Le musée Guimet, de la terrasse au rez-de-jardin

Déjà plein d’attraits, le musée Guimet a décidé, durant l’été, d’ouvrir sa terrasse au public. Elle offre un joli point de vue sur Paris et permet d’ôter le masque afin de prendre l’air sans ce filtre qui nous embue les lunettes. Elle permet aussi de retrouver la lumière après avoir découvert dans la pénombre préméditée du rez-de-jardin, 70 estampes sorties des réserves, dont nombre du Mont Fuji sous la neige. Rares sont les artistes comme le Finlandais Albert Edelfelt (1854-1905) qui ont su figurer la neige. Les techniques particulières de l’estampe japonaise de la période Edo jusqu’à l’époque contemporaine du shin-hanga (mouvement artistique japonais du 20e siècle au Japon, périodes Taisho et Shōwa) ont favorisé, en jouant notamment avec les contrastes, l’expression de ce blanc particulier et de ses nuances poudreuses ou glacées.

Nous n’avons pas en France, l’équivalent du Fujisan, improprement dénommé Fujiyama. Pas plus le Mont-Blanc que le Mont-Valérien en passant par le Mont-Ventoux et y compris la Montagne Sainte-Victoire, n’ont autant inspiré les artistes que ce volcan japonais toisant les vanités humaines à près de 3800 mètres. Le Fuji est un mont sacré, entité divinisée du shintoïsme. Pratiquer son ascension procède à la fois du tourisme et de l’ascèse. Ne serait-ce que croiser sa vue est en soi une expérience que moult smartphones ont dû immortaliser en d’innombrables quantités. À noter que les femmes ne se vont vu accorder le droit d’y grimper qu’en 1868.

À vrai dire dans cette présentation intitulée « Fuji pays de neige » et qui va durer jusqu’au 12 octobre, le Fuji n’est pas omniprésent et cela n’a guère d’importance. Parce qu’il est toujours réjouissant d’observer cet art si particulier de la polychromie et de la mise en scène propre à l’estampe japonaise. Ainsi il nous est donné de voir -et d’admirer- « Kiba à Fikugawa » dans la série des cent vues de la province de Musashi.
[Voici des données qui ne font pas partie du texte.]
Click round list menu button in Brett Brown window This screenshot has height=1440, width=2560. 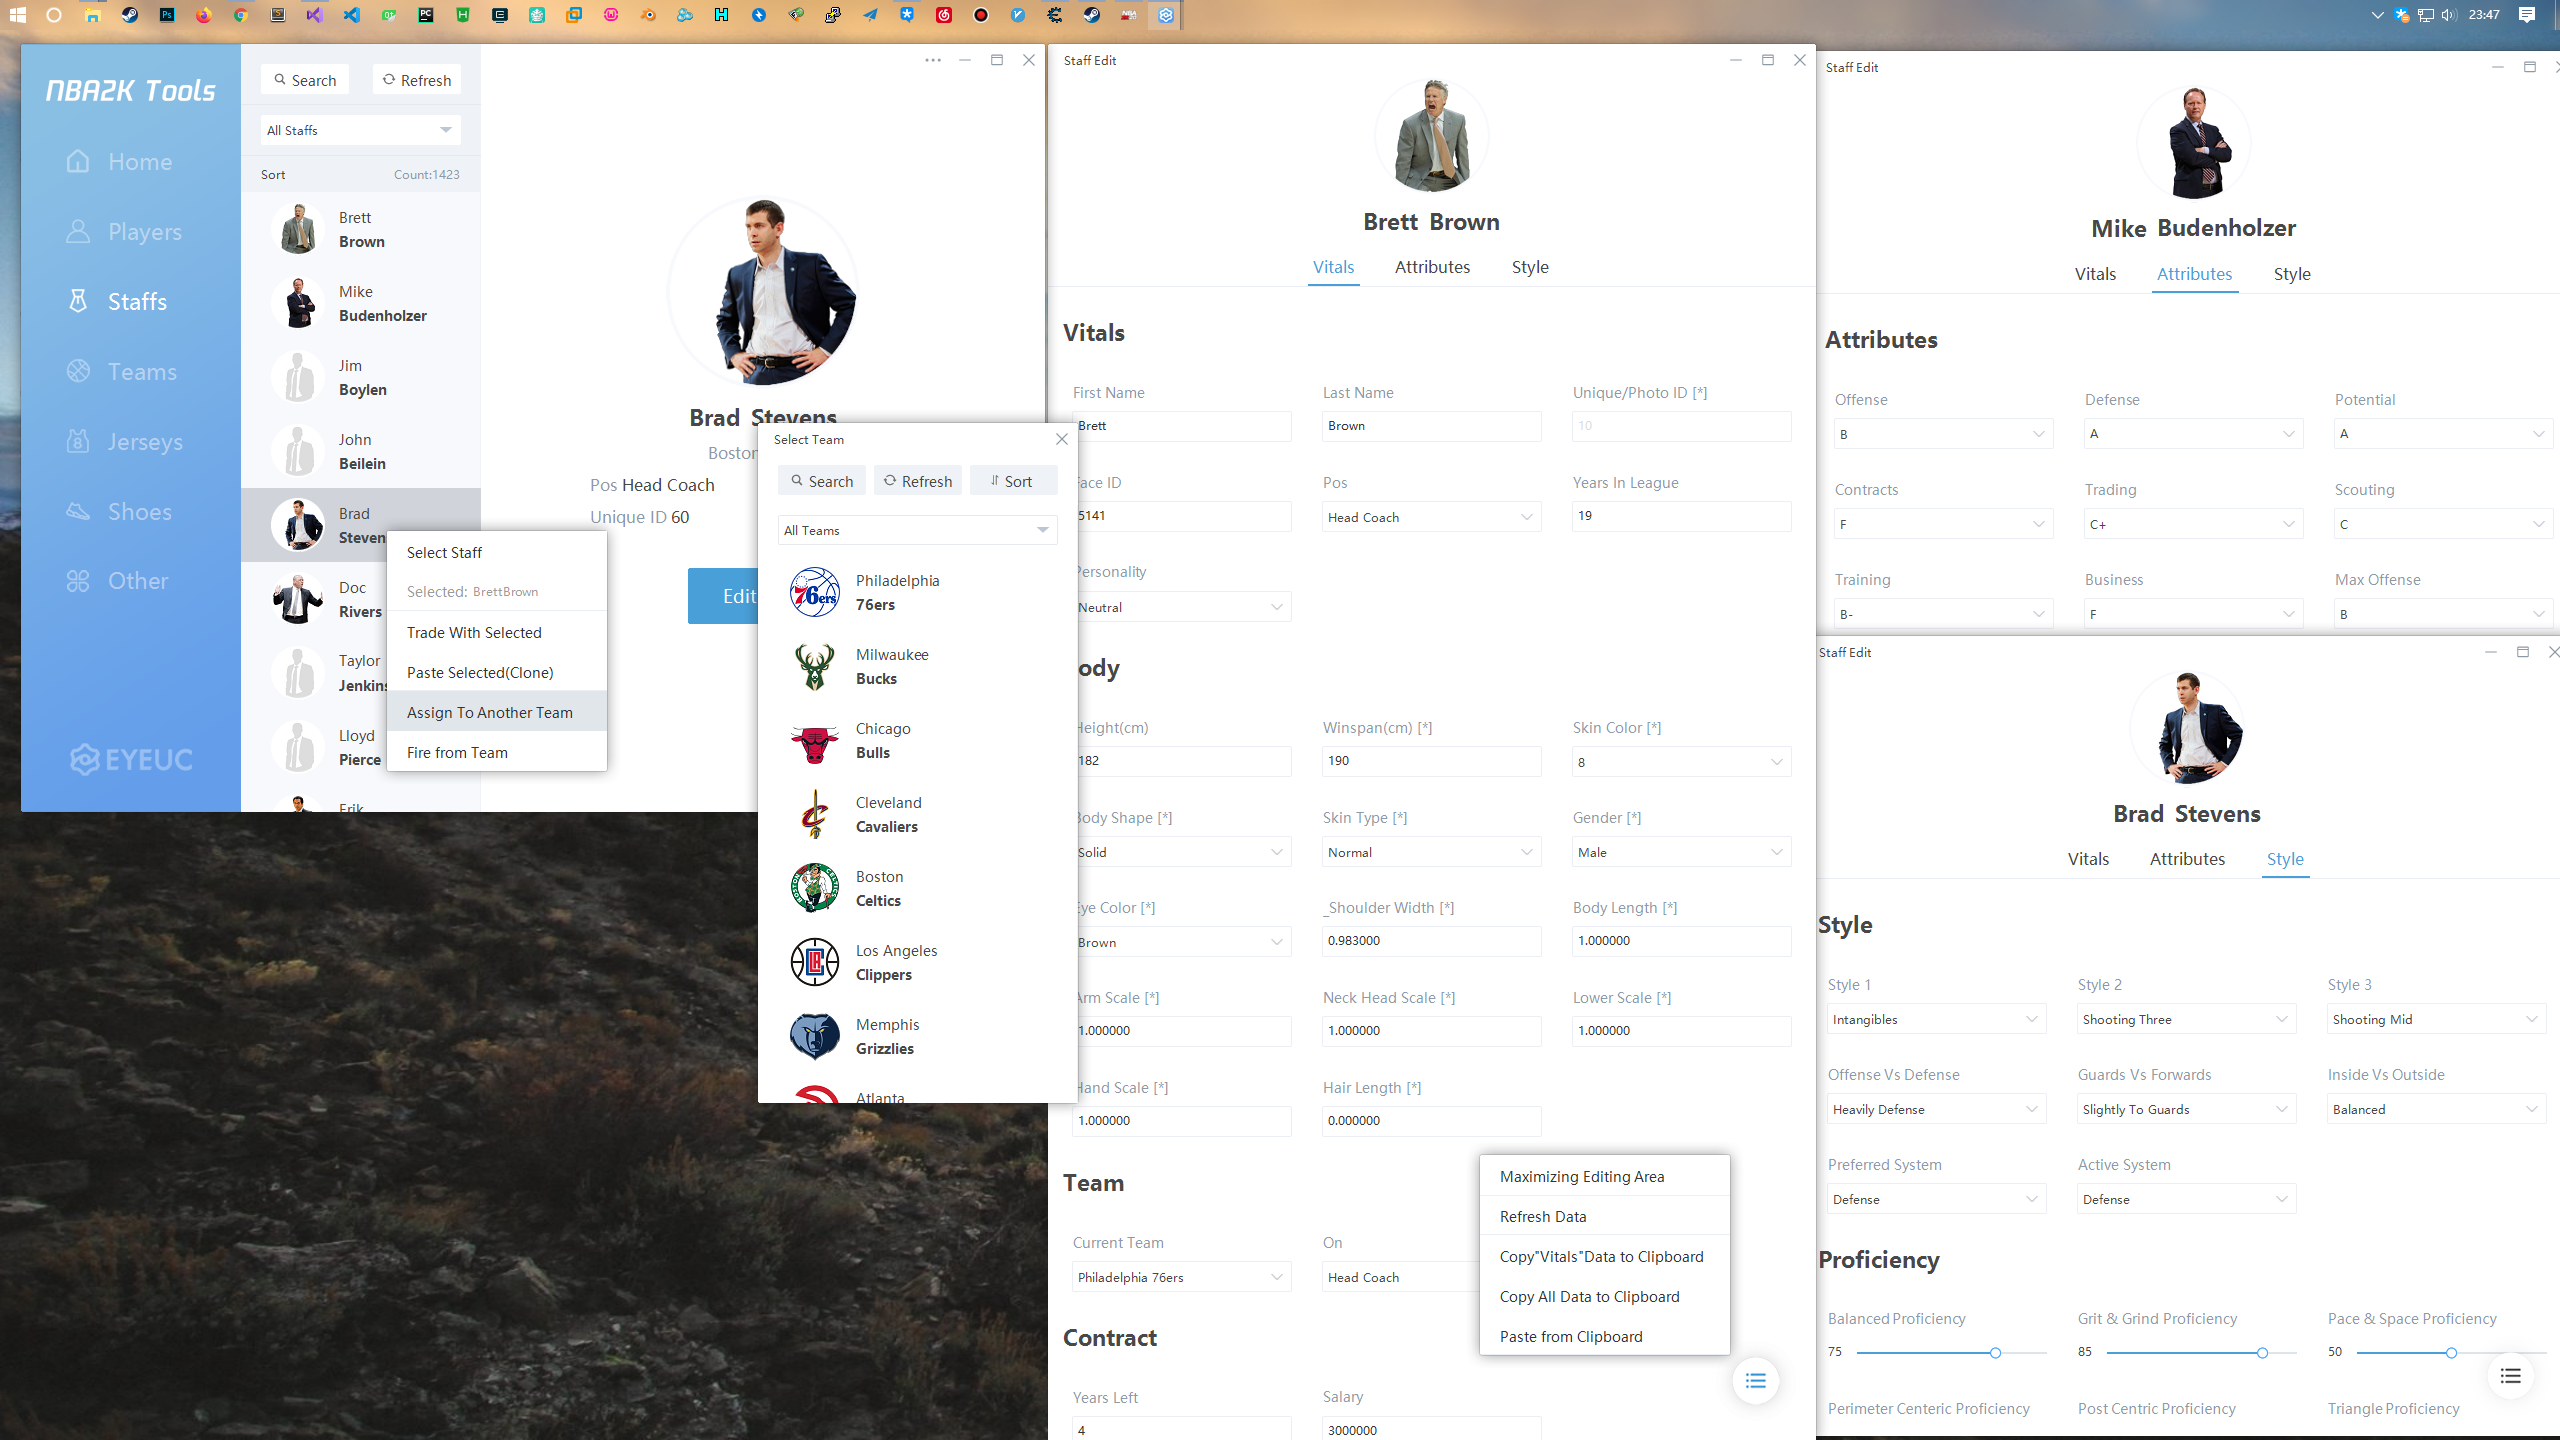click(1755, 1381)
Cette œuvre (ci-contre) a été réalisée en 1884 par Kobayashi Kiyoshika (1847-1915). Sa façon singulière de placer sur la gauche une demi-silhouette avec une immense ombrelle n’est pas sans rappeler les beaux jours des posters américains dans les années soixante et même certaines conceptions publicitaires. Les beiges et les bleus ici réunis attisent le regard nonobstant la taille modeste de l’estampe.
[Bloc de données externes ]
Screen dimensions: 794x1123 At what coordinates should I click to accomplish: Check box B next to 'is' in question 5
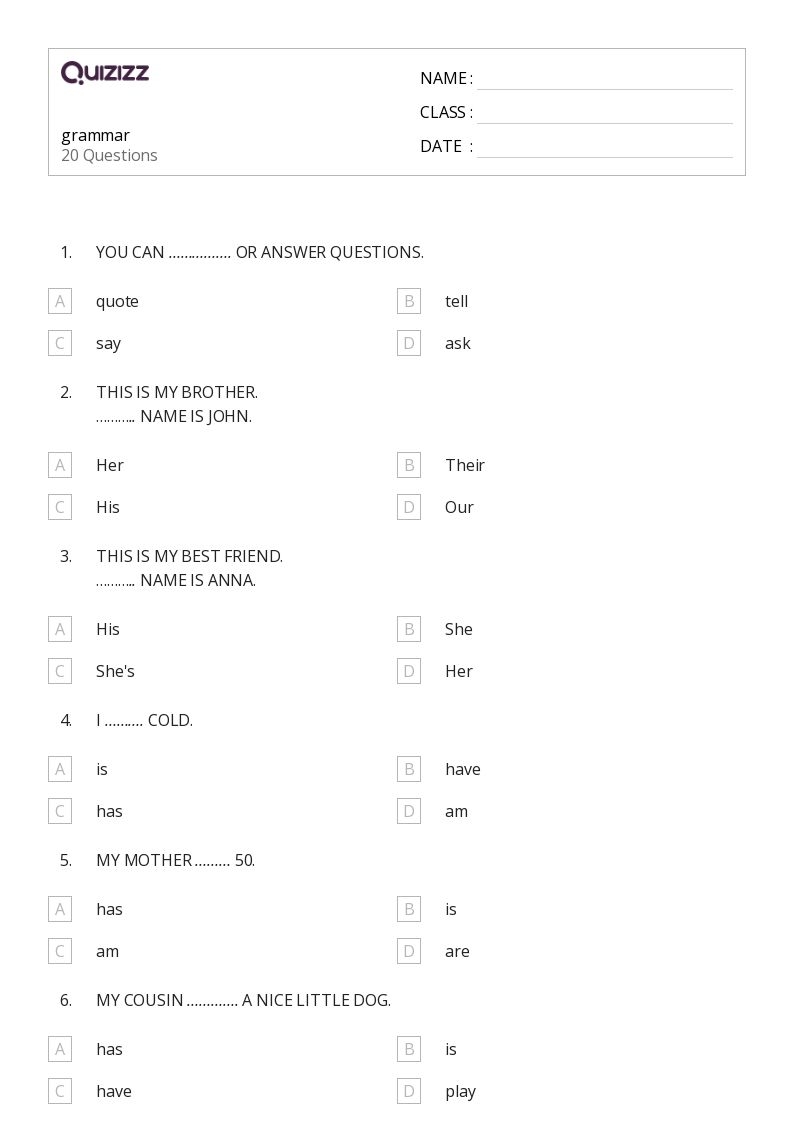click(409, 909)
Ce serait une erreur par ailleurs de ne pas signaler « Le quartier des charpentiers à Fukagawa » (série des cent vues des lieux célèbres d’Edo) réalisée en 1856 par le célèbre Utagawa Hiroshige (1797-1858). Tout l’équilibre de son estampe, tout son esprit et pour ainsi dire son équilibre repose sur une rivière au bleu acide qui serpente au milieu de l’image. Extraordinaire saignée qui donne une cohérence frappante avec les alentours recouverts de neige. Ce serait dans le même ordre d’idées, pratiquement une gaffe d’omettre  « Le soir de neige à Terajima », exécutée en 1920 par Kawase Hasui (1883-1957), artiste pour lequel la commissaire de l’exposition Sophie Makariou confesse un penchant aussi net que justifié. Cette vision nocturne, moderne et urbaine du Japon, est tout à fait remarquable. Tout y précieux, des fils électriques à l’unique personnage qui chemine avec son ombrelle protectrice. Blancs, bleus, jaunes, teintes subaquatiques, tout concourt ici à faire d’une vue banale un paysage de songe. Kawase Hasui  nous est présenté comme étant comme le plus grand artiste du shin-hanga, ce que l’on veut bien croire sur parole. D’une certaine façon Hayao Miyazaki, maître du dessin animé japonais, a pris chez les anciens de l’estampe ce dont il avait besoin pour exprimer à l’écran son propre génie.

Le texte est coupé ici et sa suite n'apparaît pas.